*** Source material ***

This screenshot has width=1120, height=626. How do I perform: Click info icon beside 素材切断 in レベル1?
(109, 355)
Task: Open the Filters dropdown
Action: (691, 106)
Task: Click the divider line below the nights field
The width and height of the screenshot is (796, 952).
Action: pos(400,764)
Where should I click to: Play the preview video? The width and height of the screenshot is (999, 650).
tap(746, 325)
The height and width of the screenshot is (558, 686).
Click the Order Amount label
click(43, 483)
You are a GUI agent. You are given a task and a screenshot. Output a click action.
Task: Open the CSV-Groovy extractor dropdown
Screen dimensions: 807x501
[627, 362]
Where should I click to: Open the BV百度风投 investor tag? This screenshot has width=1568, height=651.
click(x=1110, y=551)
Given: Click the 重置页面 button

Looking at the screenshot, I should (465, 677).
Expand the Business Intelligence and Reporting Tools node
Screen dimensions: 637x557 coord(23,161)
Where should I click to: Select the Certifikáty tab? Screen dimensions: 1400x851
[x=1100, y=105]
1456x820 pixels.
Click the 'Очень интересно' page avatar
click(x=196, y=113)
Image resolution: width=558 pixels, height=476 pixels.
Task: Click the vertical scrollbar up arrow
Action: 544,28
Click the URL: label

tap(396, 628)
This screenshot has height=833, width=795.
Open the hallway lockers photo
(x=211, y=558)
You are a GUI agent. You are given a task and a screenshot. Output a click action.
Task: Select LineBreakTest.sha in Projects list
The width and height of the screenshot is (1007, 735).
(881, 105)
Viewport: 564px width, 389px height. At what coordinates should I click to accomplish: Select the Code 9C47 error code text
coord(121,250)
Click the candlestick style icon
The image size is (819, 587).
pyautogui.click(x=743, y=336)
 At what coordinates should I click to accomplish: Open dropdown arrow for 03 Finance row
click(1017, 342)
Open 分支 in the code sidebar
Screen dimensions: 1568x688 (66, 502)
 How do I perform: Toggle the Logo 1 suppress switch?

*** End of Source material ***

Render the whole set of entries again, exactly as given.

This screenshot has width=1120, height=626. How do I perform: Click info icon beside 素材切断 in レベル1?
(109, 355)
Task: Open the Filters dropdown
Action: (691, 106)
Task: Click the divider line below the nights field
The width and height of the screenshot is (796, 952).
Action: pos(400,764)
Where should I click to: Play the preview video? The width and height of the screenshot is (999, 650).
tap(746, 325)
The height and width of the screenshot is (558, 686).
Click the Order Amount label
click(43, 483)
You are a GUI agent. You are given a task and a screenshot. Output a click action.
Task: Open the CSV-Groovy extractor dropdown
Screen dimensions: 807x501
[627, 362]
Where should I click to: Open the BV百度风投 investor tag? This screenshot has width=1568, height=651.
click(x=1110, y=551)
Given: Click the 重置页面 button

Looking at the screenshot, I should (465, 677).
Expand the Business Intelligence and Reporting Tools node
Screen dimensions: 637x557 coord(23,161)
Where should I click to: Select the Certifikáty tab? Screen dimensions: 1400x851
[x=1100, y=105]
1456x820 pixels.
Click the 'Очень интересно' page avatar
click(x=196, y=113)
Image resolution: width=558 pixels, height=476 pixels.
Task: Click the vertical scrollbar up arrow
Action: 544,28
Click the URL: label

tap(396, 628)
This screenshot has height=833, width=795.
Open the hallway lockers photo
(x=211, y=558)
You are a GUI agent. You are given a task and a screenshot. Output a click action.
Task: Select LineBreakTest.sha in Projects list
The width and height of the screenshot is (1007, 735).
(881, 105)
Viewport: 564px width, 389px height. At what coordinates should I click to accomplish: Select the Code 9C47 error code text
coord(121,250)
Click the candlestick style icon
The image size is (819, 587).
pyautogui.click(x=743, y=336)
 At what coordinates should I click to accomplish: Open dropdown arrow for 03 Finance row
click(1017, 342)
Open 分支 in the code sidebar
Screen dimensions: 1568x688 (66, 502)
 How do I perform: Toggle the Logo 1 suppress switch?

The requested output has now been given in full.